• Stored data entries
=-=-=
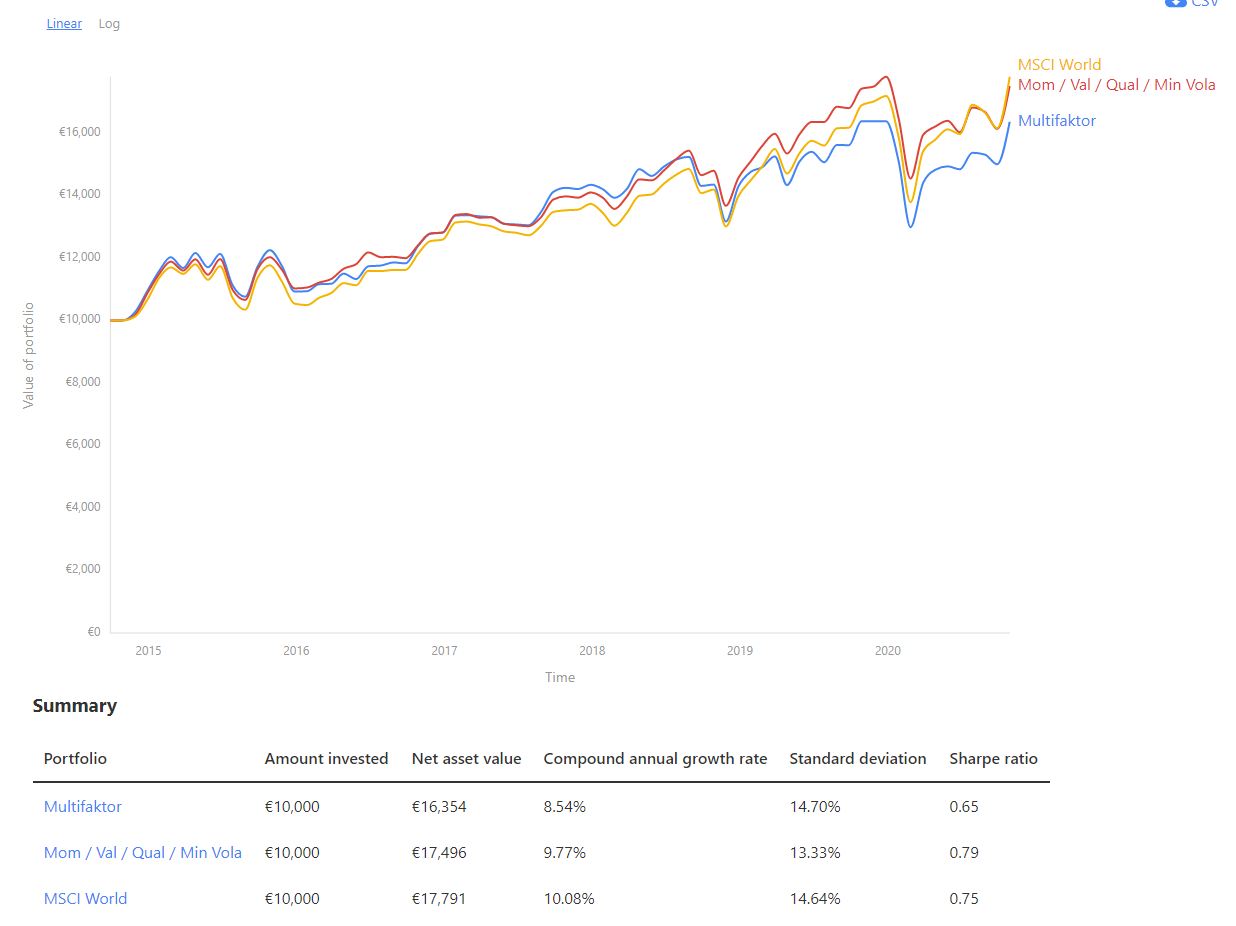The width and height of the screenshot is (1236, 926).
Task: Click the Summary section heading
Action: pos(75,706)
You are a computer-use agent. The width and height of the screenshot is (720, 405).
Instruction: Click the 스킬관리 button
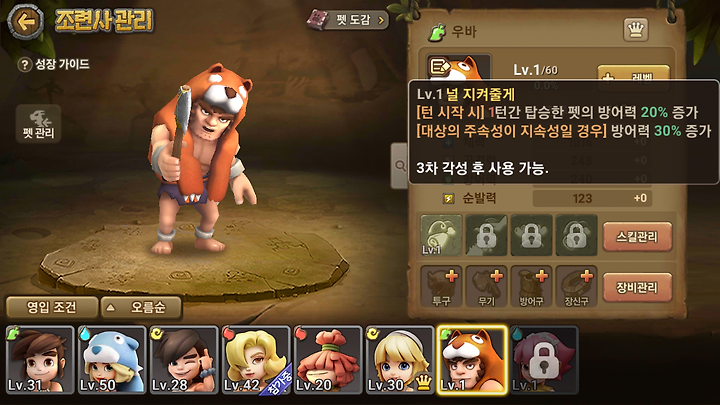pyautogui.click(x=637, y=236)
=-=-=
• WHAT TO PRODUCE
Only the lines from the one that contains "You are a computer-use" through the last line of the records may appear in the answer, retyped exactly and with no pictures.

• ANSWER TO THE EXERCISE
You are a computer-use agent. The width and height of the screenshot is (720, 405).
Instruction: Click the 스킬관리 button
pyautogui.click(x=637, y=236)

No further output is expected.